910 Print*,'Error. Can not save file LargeFile.dat Method 1'
    goto 1000
912 Print*,'Error. Can not load file LargeFile.dat Method 1'
    goto 1000
914 Print*,'Abruptly tnd of file  LargeFile.dat Method 1'
    goto 1000


920 Print*,'Error. Can not write file LargeFile.dat Method 2'
    goto 1000
930 Print*,'Error. Can not read file LargeFile.dat Method 2'
    goto 1000
932 Print*,'Abruptly end of file  LargeFile.dat Method 2'
    pause

1000 Continue
    End

PaulLaidler

Posts: 7975 Salford, UK

Back to Top

27 Oct 2022 6:08 #29505

I have made a note of this issue.

JohnCampbell

Posts: 2526 Sydney

Back to Top

27 Oct 2022 12:28 #29506

Paul,

I am trying to go to the next step with using stream I/O to generate a random access binary file library for variable length records.

I am finding a problem with the returned file position after a random access read, ie read ( unit=lu, pos=address, iostat=iostat ) (rec_data(i),i=1,n) inquire ( unit=lu, pos=new_address, iostat=iostat )

Inquire appears to be returning the new_address after the last write, rather than the address after this last read. For this read test, the returned address is always the end of the file (after have previously written all records sequentially)

I could send the test program, if that helps, although it is very much an alpha version.

John

DanRRight

Posts: 2877 South Pole, Antarctica

Back to Top

27 Oct 2022 10:30 #29507

John, Are these tricks you are developing are just to make an interface between gFortran you now use for simulations and Clearwin to plot the results and control the runs?

JohnCampbell

Posts: 2526 Sydney

Back to Top

28 Oct 2022 12:18 #29509

Dan,

At present I use Fortran fixed length record random access binary file format for my binary file data. Fortunately, it has been compiler independent, as I have used many Fortran compilers.
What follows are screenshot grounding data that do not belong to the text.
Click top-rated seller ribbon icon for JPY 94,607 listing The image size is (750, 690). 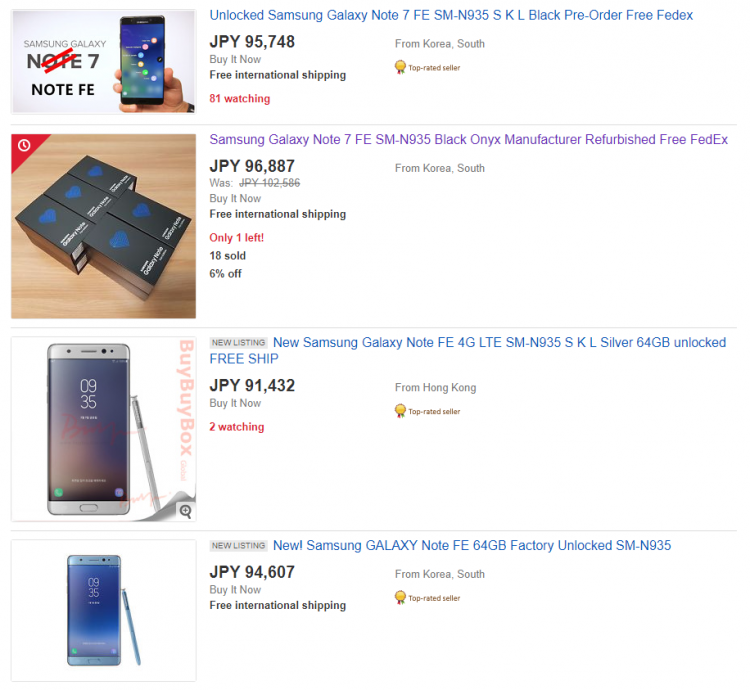[400, 598]

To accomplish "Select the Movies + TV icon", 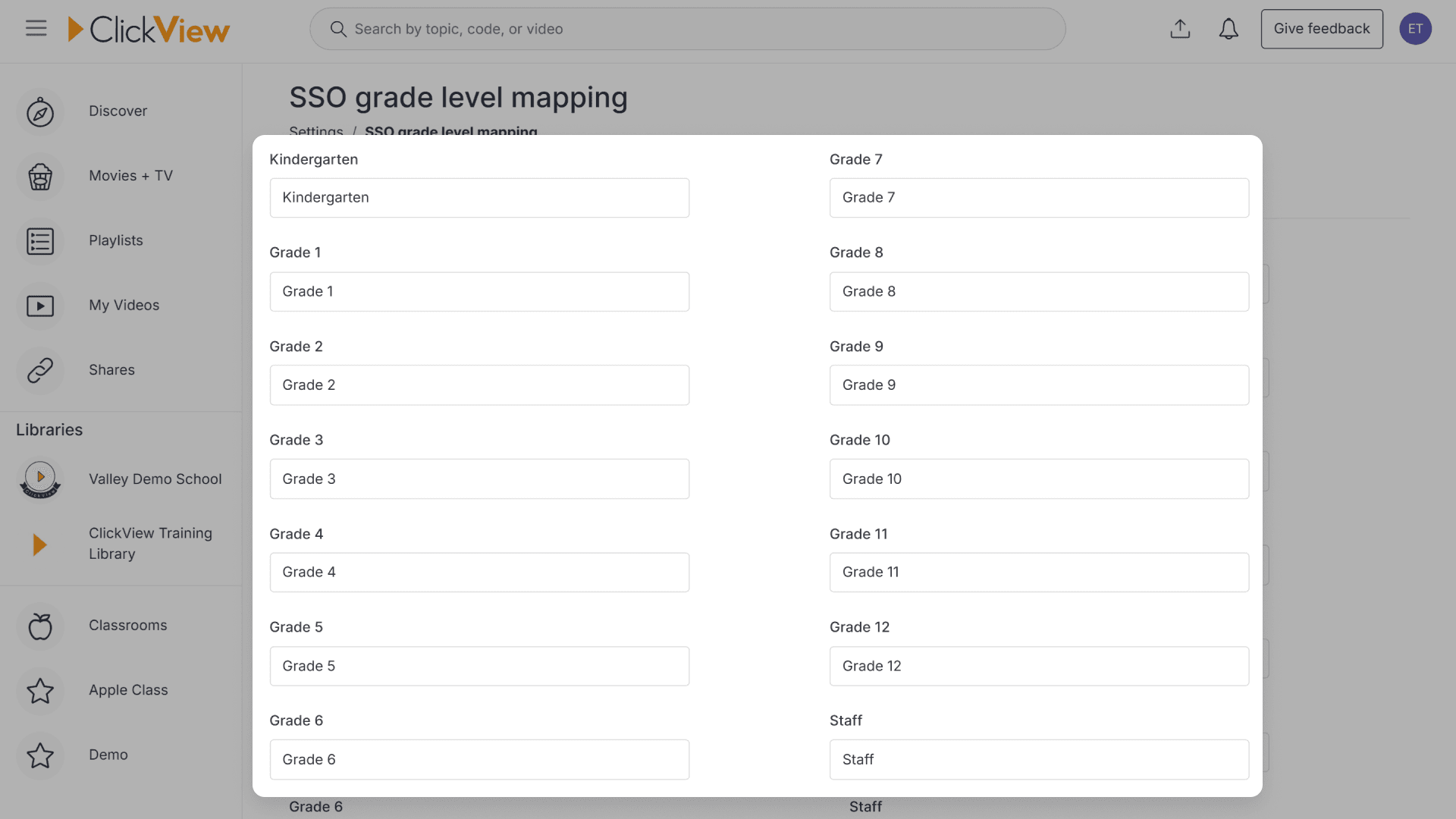I will 39,176.
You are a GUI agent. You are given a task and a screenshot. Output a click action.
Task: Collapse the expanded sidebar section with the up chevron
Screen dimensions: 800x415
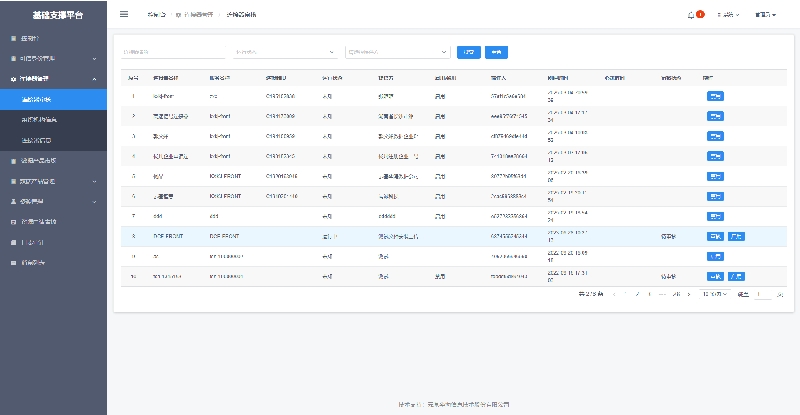click(x=94, y=77)
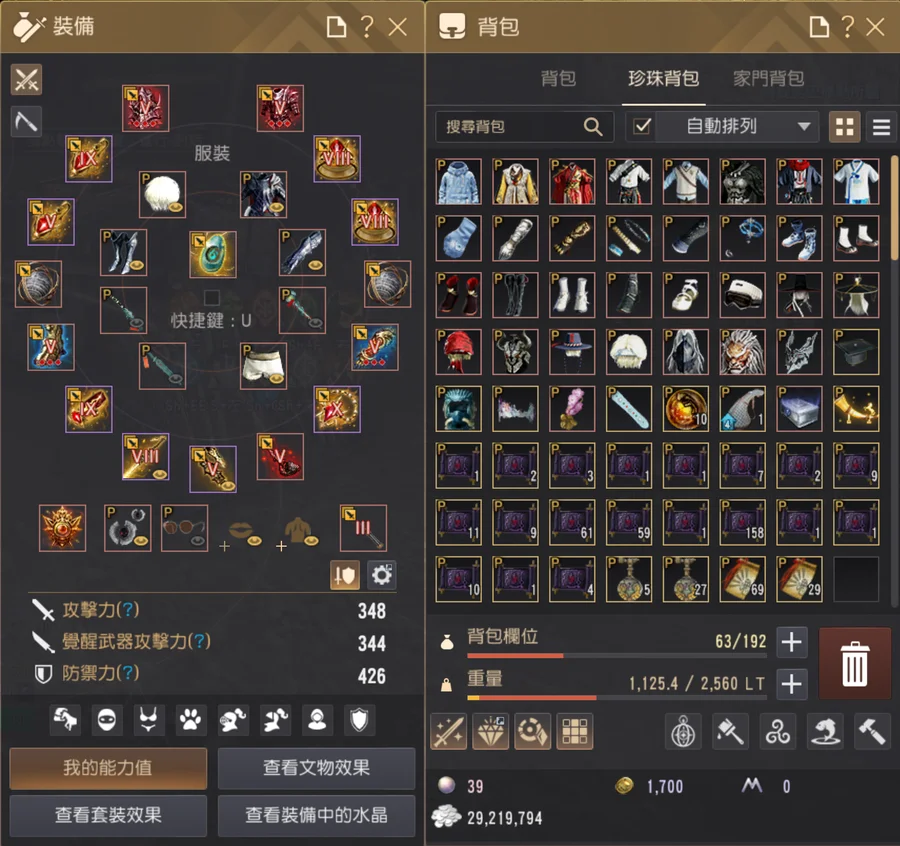
Task: Open the diamond crystal icon below inventory
Action: click(x=491, y=731)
(I wrote this library in 1970's to emulate the CDC random access file structure, using 'standard' fortran. I say 'F77 standard' as the approach is to provide the 'record' address in memory and the length in 4-byte words. I can get a lot of mixed type errors! )

This file is based 4-byte addressing and is limited to 8 GByte file size. This includes a record buffering approach as the 'program' variable size records are transferred to the 64kbyte fixed length file record.

I have always wanted to update the approach by:

extend the file size limit by converting to an 8-byte addressing and,
remove the duplicate buffering, as Windows also provides very effective file buffering using free memory.
testing different logical record header/footer formats to overcome the long standing portability problems that FTN95 (1 or 5 bytes), gfortran and ifort have ( the mess with records larger than 2 gbytes )
expanding the header/footer format to include data type and kind ?

The other feature I am also looking to address is to include the flexibility of a Fortran I/O list for the record, rather than a record memory address. This could possibly include a derived type record. However, I am very use to the F77 approach of building a record using EQUIVALENCE or TRANSFER, so a modern Fortran approach to this can wait.

I am not sure about the need for header/footer labeling for records, as they were initially provided for BACKSPACE. Does anyone still use this ?

All this has become a bit academic with 64-bit, as I have transferred most of my binary file data to an in-memory derived type data structure using allocatable components. This data can now be transferred between file at the start/end of a run, as a sequential dump, simplifying the indexing structure.

Defining my own binary file data structure using stream I/O removes many of the portability, performance and capacity issues.

DanRRight

Posts: 2877 South Pole, Antarctica

Back to Top

28 Oct 2022 12:54 #29510

John, But i am curious what for you need all that? It does not resonate with any my needs no matter how hard i try to imagine any future trends and progress of computing 😃

JohnCampbell

Posts: 2526 Sydney

Back to Top

28 Oct 2022 1:42 #29511

Dan,

Very simply: My MSLIB ( random access file library ) from 1970's uses 4-byte addressing, which is limited to 8 GByte file sizes. So I need to a new library with 8-byte addressing, for larger files (and 8-byte address tables in the program) I must use new routine names so I don't miss updating some old routine usage.

Why not change to Stream I/O at the same time, to see if it offers any other functional advantages ?

Hence my interest in confirming stream I/O works in FTN95 for large files and confirm in a way I expect.

( Happy to learn if it is different from what I expect as I don't always RTFS. Has anyone actually tried to read the latest Fortran standard? Approaching 1,000 pages !! )

DanRRight

Posts: 2877 South Pole, Antarctica

Back to Top

28 Oct 2022 5:41 #29512

I opened it for few seconds recently. Decently, i did not RTFS even one for Fortran95. Like probably we all here.

Please read it, you are our the only hope. You were the only who correctly felt the missing features years ago and were bringing this info here for our attention. For example 5 years ago on Sep 12 you wrote

**Using gFortran provides a number of advantages, which FTN95 is not expected to address in the near future.

Inclusion of F03 and F08 standard features.

!$OMP support with -fopenmp

Extensive vector instruction support, eg -O3 -mavx -march=native -ffast-math**

At that time i was deaf and was not listening but you were right at saying that. Today i suffer from missing features hard. Tomorrow others will.

Fails to save arrays > 4GB

Inclusion of F03 and F08 standard features.

!$OMP support with -fopenmp

Extensive vector instruction support, eg -O3 -mavx -march=native -ffast-math**